SOURCE DOCUMENT

********************

Bata Kindai Amgoza ibn LoBagola (1877–1947) was an early 20th-century American impostor and entertainer who presented an exoticized identity as a native of Africa, when in reality he was born Joseph Howard Lee in Baltimore, Maryland. Despite an impoverished start in life and a lack of education, and a series of scandalous arrests related to homosexual activities, mainly involving underage individuals, LoBagola maintained a long and colorful career posing as an African "savage", during which he delivered lectures to many institutions and conducted public debates.

LoBagola; an African Savage's Own Story
LoBagola published some articles in Scribner's Magazine in 1929 and the publishers A.A. Knopf decided to produce a book version to be titled LoBagola; an African Savage's Own Story, in an attempt to capitalise upon the then-current vogue for "exotic customs" of "places untouched by Europe". Knopf made much of LoBagola being a "savage" from a region of Africa supposedly never visited by white people, though LoBagola described himself as a "Black Jew", claiming that he was descended from people who had fled the Holy Land following the destruction of Herod's Temple.

********************

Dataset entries
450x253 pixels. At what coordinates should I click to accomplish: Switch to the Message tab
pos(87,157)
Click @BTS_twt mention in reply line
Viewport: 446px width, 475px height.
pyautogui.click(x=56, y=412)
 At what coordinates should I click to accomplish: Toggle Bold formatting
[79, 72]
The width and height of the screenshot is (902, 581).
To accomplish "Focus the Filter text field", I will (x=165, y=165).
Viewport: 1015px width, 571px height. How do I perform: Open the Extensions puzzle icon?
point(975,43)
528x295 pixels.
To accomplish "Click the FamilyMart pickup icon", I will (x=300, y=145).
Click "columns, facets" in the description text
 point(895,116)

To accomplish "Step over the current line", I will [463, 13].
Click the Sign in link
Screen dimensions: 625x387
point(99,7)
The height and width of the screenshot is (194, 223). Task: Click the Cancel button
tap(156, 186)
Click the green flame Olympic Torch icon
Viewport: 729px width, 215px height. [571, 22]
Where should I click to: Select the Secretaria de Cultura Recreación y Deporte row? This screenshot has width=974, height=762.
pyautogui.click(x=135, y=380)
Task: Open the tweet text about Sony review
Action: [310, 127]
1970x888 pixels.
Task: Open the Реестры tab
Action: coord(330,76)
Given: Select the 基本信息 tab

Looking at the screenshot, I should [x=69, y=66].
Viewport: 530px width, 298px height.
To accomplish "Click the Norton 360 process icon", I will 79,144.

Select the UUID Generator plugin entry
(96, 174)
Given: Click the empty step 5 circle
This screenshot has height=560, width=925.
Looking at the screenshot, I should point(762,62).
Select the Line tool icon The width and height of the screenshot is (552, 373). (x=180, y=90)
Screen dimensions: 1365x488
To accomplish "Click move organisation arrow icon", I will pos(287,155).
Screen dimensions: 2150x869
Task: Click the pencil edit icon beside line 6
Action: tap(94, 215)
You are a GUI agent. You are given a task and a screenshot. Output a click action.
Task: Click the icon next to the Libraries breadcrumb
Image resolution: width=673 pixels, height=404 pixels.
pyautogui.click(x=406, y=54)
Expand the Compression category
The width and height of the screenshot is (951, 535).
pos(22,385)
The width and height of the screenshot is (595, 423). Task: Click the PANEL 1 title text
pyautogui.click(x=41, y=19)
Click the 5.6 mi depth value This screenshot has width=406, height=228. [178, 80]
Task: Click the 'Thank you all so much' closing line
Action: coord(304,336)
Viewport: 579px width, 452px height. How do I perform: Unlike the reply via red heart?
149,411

********************

WHAT THIS EXERCISE ASKS
[A] According to the passage on LoBagola, what was his birth name, and in which city was he born?
[B] Pick up the passage on LoBagola after its final sentence and keep writing.

TASK RESPONSES
[A] He was born Joseph Howard Lee in Baltimore, Maryland.

[B]
The book was virtually unedited and came across as a picaresque pseudo-biography, studded with LoBagola's observations of "West African" ways and his adventures in many lands.

Death
LoBagola died in Attica Prison in 1947, with eighteen months of his current sentence remaining, of a pulmonary edema. He was buried in the prison cemetery.

Popular culture
LoBagola was the subject of a 2016 episode of the Futility Closet Podcast.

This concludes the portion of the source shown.